I've been having a lot of latency issues lately with two Dell PowerEdge R310s. These 1U boxes have a low end controller, an PERC H200. I've been having latency spikes in the range of 500-600ms, which is high enough to have the Linux VMs remount their filesystems in read-only mode continuously. This basically happens any time any of the VMs does moderate (say, 25+) iops, and causes the controller to lock up and take down multiple other VMs along the way. It also happens during any operation on the controller itself, like formatting a disk with VMFS, creating a snapshot, consolidating a disk or removing a snapshot.
As you can imagine, performance was abysmal, and something needed to be done. I've been monitoring guests to see if something inside the Guest OS caused the controller to skid out of control (I even down- and upgraded Linux kernels and changed guest filesystems), I have tried different mpt2sas driver versions, different advanced storage settings and many other things, but in the end, nothing really helped.

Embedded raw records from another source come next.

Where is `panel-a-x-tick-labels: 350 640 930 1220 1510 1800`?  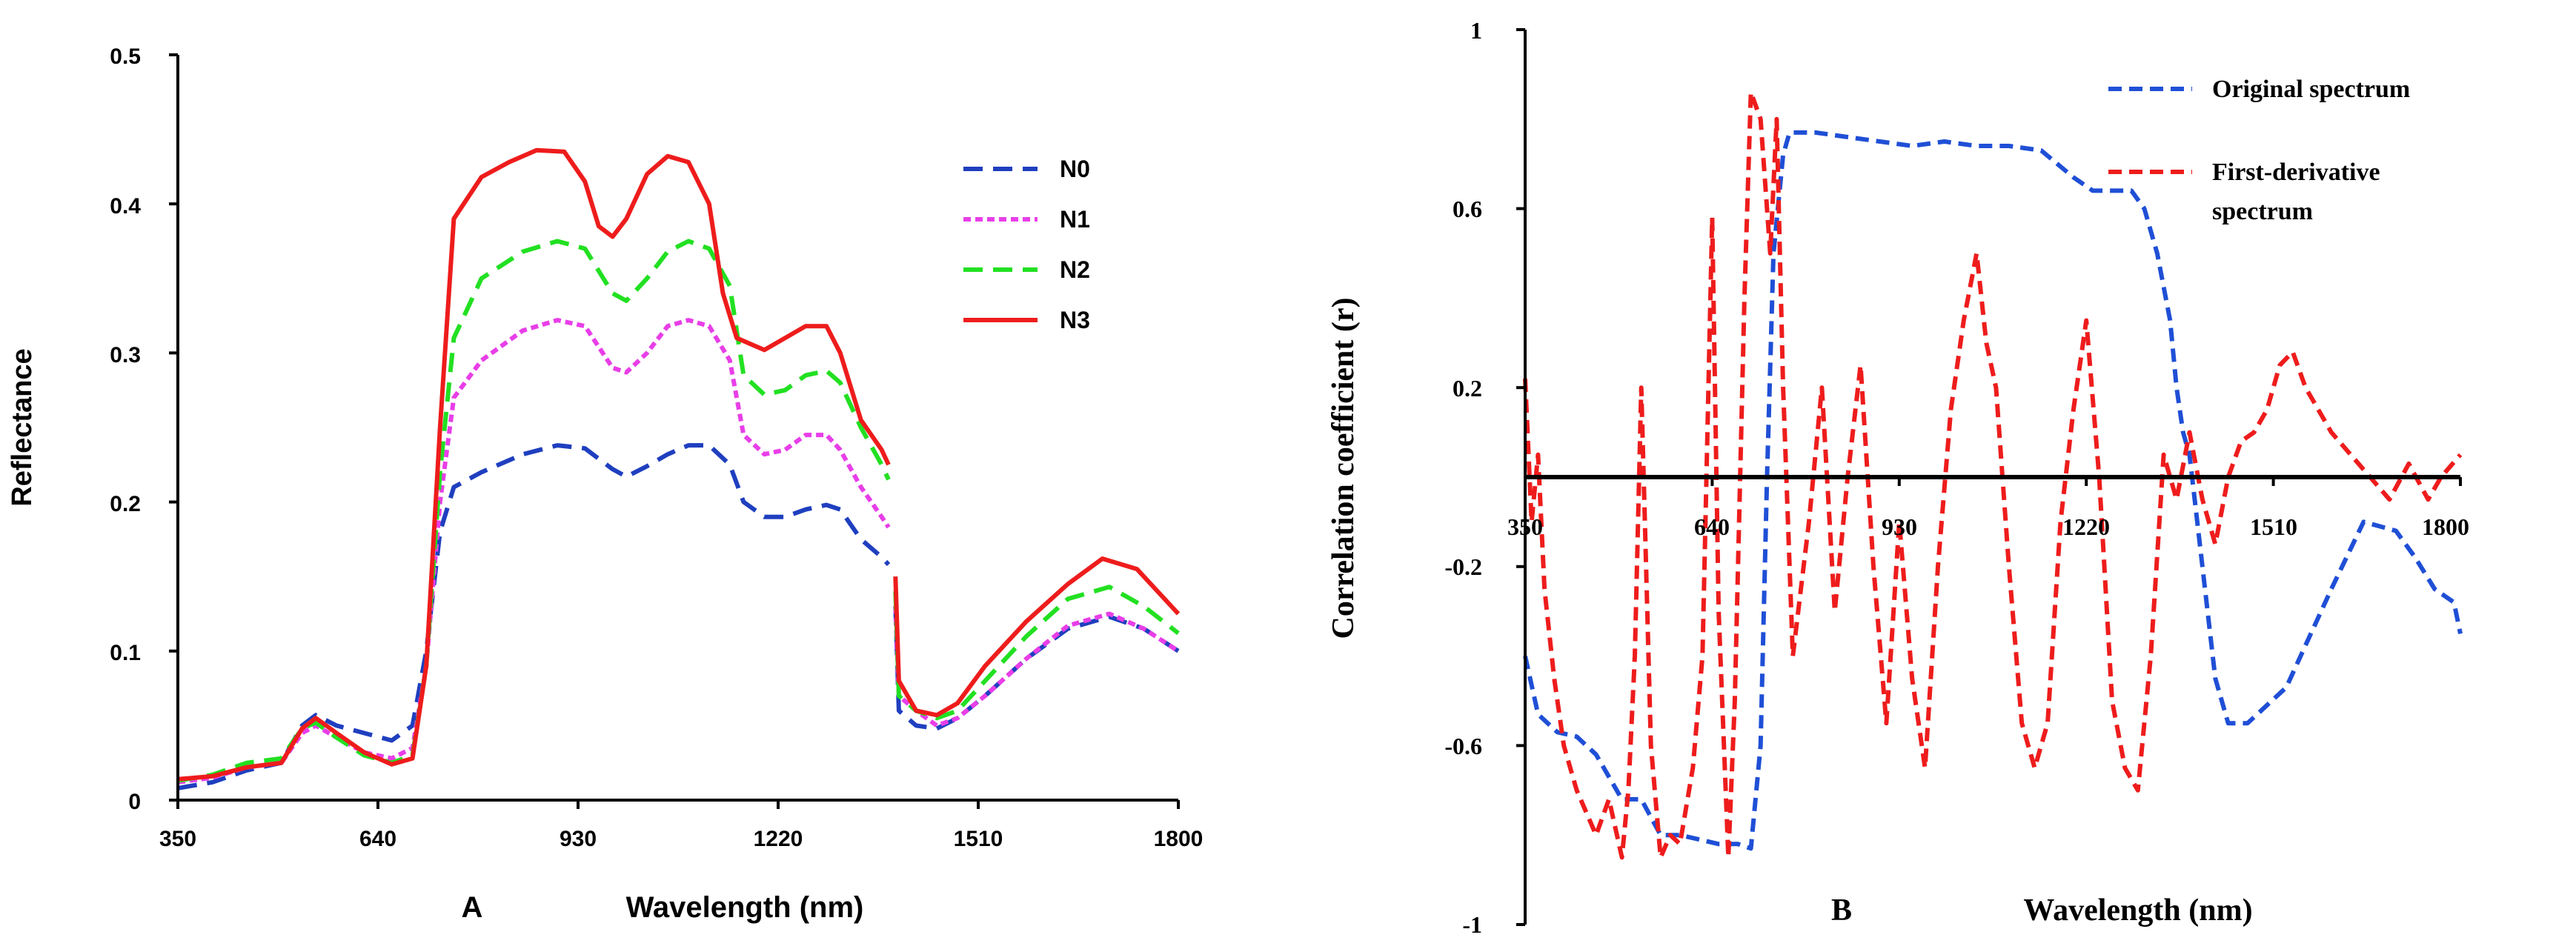
panel-a-x-tick-labels: 350 640 930 1220 1510 1800 is located at coordinates (681, 839).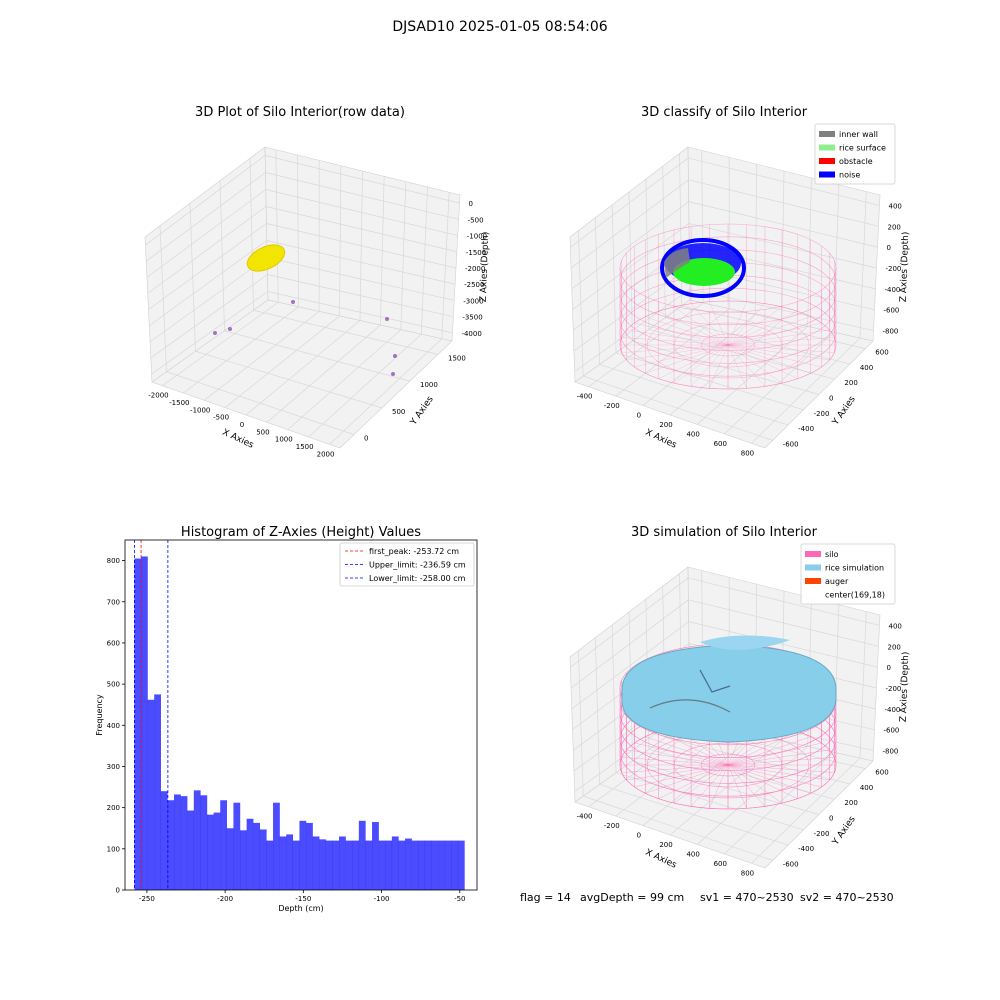 This screenshot has width=1000, height=1000. What do you see at coordinates (891, 332) in the screenshot?
I see `z-tick-label: -800` at bounding box center [891, 332].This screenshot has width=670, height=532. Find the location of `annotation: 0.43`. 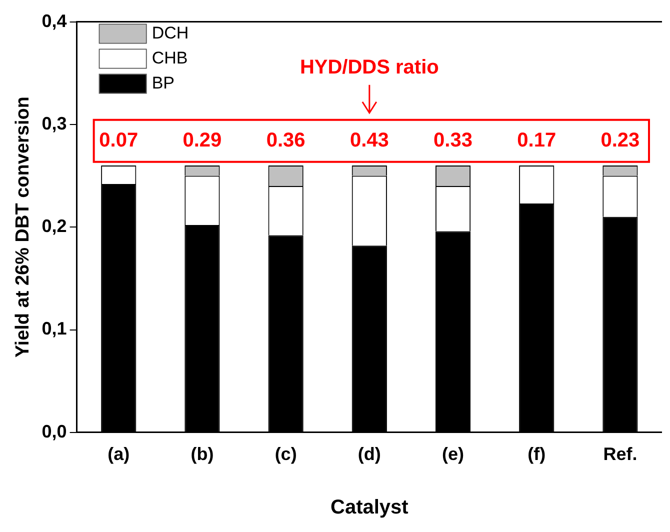

annotation: 0.43 is located at coordinates (370, 140).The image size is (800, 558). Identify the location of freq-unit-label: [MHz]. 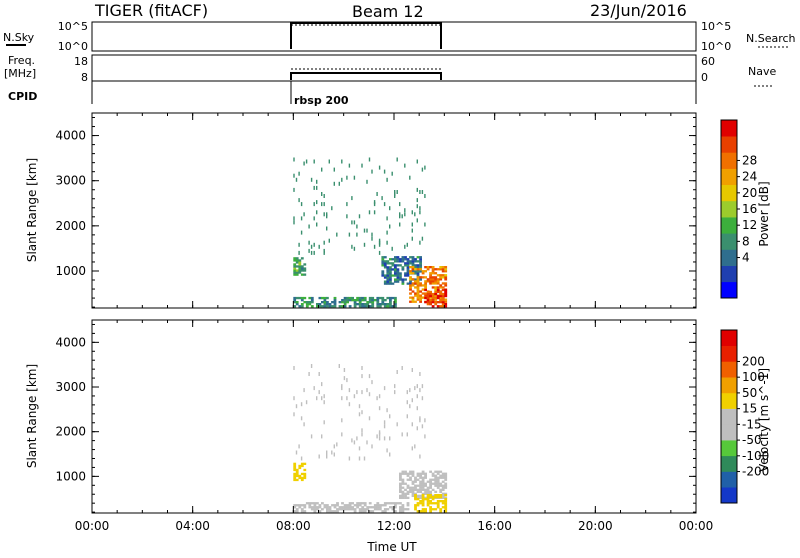
(20, 74).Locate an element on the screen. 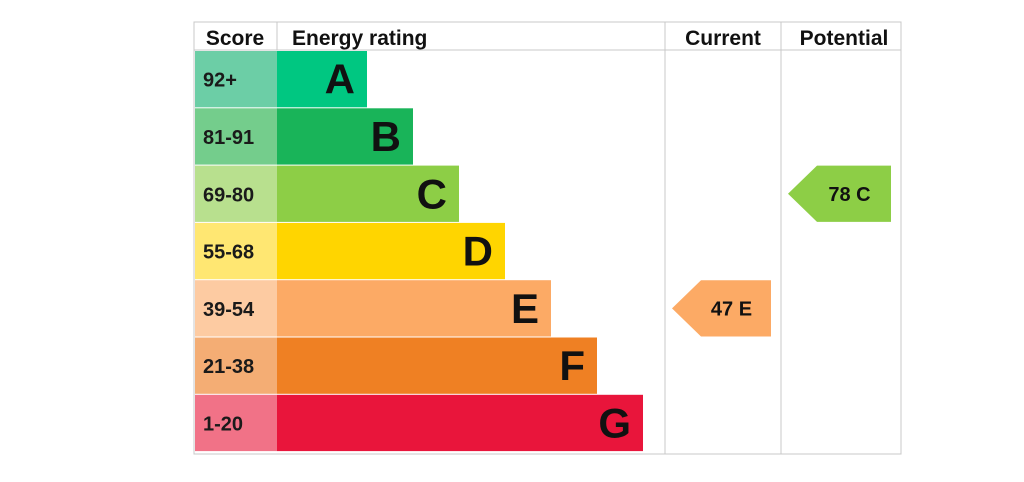 This screenshot has height=482, width=1024. band-letter-g: G is located at coordinates (614, 422).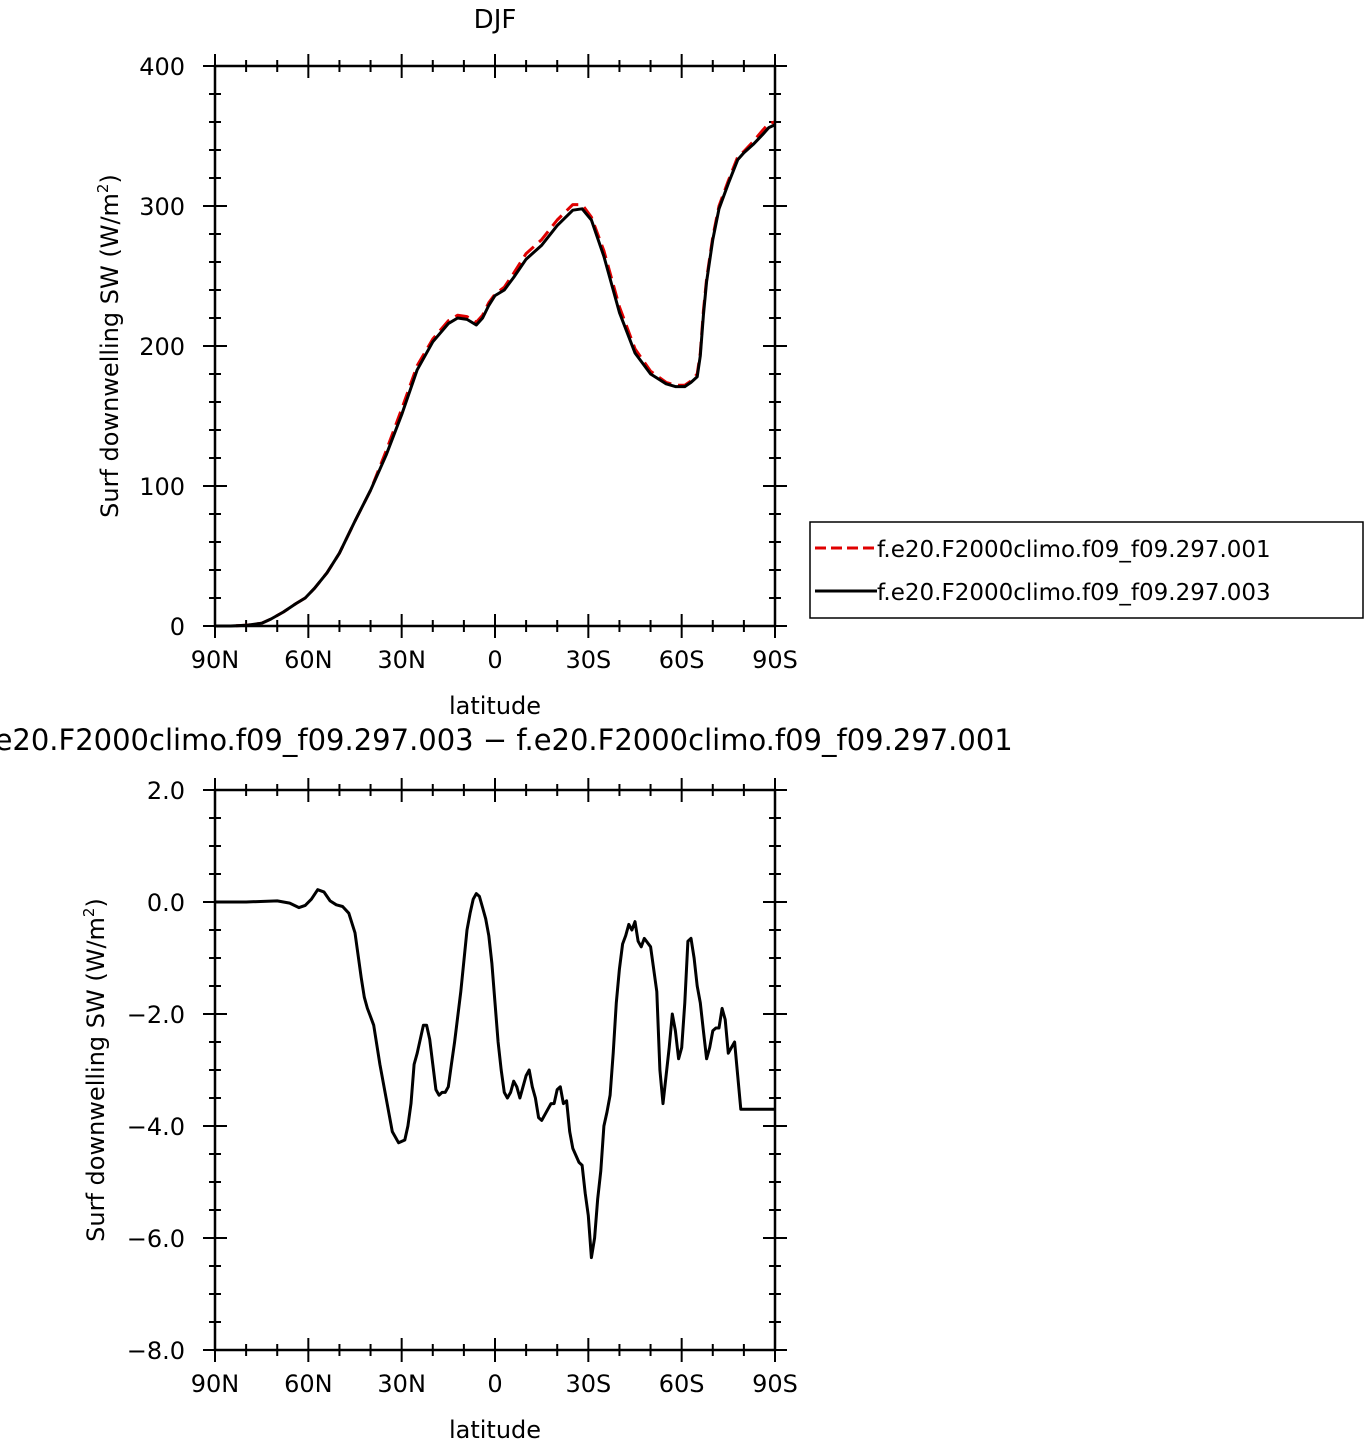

Until I spotted this post on the Dell Community by a user called 'damirc':
Well, found my solution.
It seems that the LSI SMI-S provider (the health provider for the vSphere console) is not too comfortable with Dell PERC H200 (or LSI 9211-8i) and seriously slows down disk i/o.
Worth a try, right? I removed the vib ('lsiprovider') and rebooted the host. And hey presto, I could easily push the SSD and H200 controller north of 4.000 iops with sub 10ms latency without any issue, which is pretty good in my view, and it certainly is a substantial improvement from the latency spikes and horribly low iops before. After a couple of hours of testing and monitoring, the previously mentioned issues seem to have completely disappeared by removing the SMI-S provider.
Now, I'm very curious if others have similar experiences with using the LSI SMI-S provider in conjunction with a Dell PERC H200 or H310? I can't find any confirmed cases (only some unconfirmed cases: HP EVA SMI-S Provider Collection Latency Issue and Dell R210 II alternative SATA/SAS RAID controllers?.
I've filed a support request with LSI (P00099195) to find out if it's a confirmed bug? Does this apply to a specific vib version, a specific controller (OEM version, firmware version), or anything else?
I will keep monitoring the issue and doing some more testing on a spare host that still has the issue to see if I can narrow it down. I'll post an update here if appropriate.